I gave my Black & Decker battery powered chainsaw to my son last year, because I swear you need stronger arms than I’ve got in order to guide the thing successfully through any kind of substantial wood. How big is your tree trunk?
It WAS an arborvitae with five trunks, each about six inches across. Of course I’m the son in law with supposedly stronger arms so now that the tree is down I’m apparently going to remove the roots as well 🙂
Ouch. The arms are one thing, but how about your back??!
Oh my – I think some days it is better to watch TV or read a good book!
Kudos to you for seeing it through however, and that little bed with the Japanese Maple looks lovely and fresh!
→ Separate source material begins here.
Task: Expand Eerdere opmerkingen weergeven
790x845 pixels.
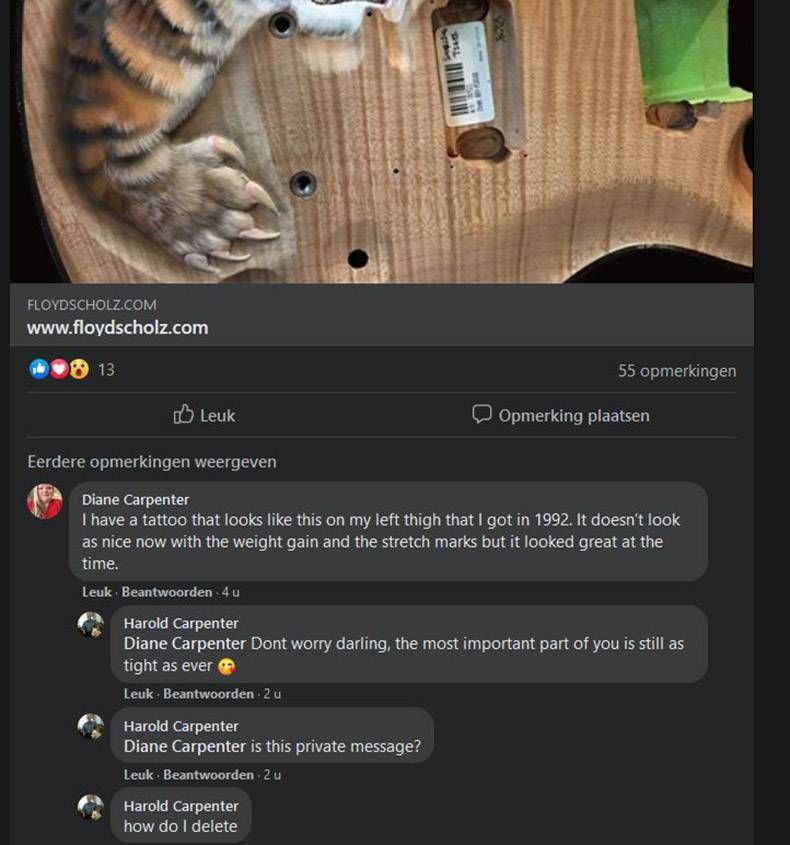Action: [152, 462]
Like Chloris I feel exhausted after reading your tale of woe! I always think when I’ve had a bad day it will act as a balance for a very good day that is bound to come. I am sure it will. Happy Gardening!
Yes, “garden karma”! 🙂
There is so much in your post that I can relate to that I have to temper my amusement at your plight! We have a ‘shed’ in London that nothing fits into, so I have to leave half an hour each time I go out to organise tools and chemicals, normally with a lot of swearing involved. And yes, my hose attachments all leak too 😉
Whoever invents a truly permanently-leakproof hose attachment will surely make a fortune! (we can send a man to the moon but ….) 😉
After reading this I am completely tuckered out. There have been years when I have ordered a couple of cubic yards of mulch (which may not sound like much, but it makes a humongous pile).
Out of curiosity I took a copy of their printed bulk-mulch price list and gulped when I saw the Sweet Peet at $45/yard (not including delivery). Of course Lowe’s et al have the dyed stuff at $2/bag but the idea of spreading painted shredded trash lumber all over the yard hold absolutely no appeal. 😉
Ugh, the dyed stuff is terrible.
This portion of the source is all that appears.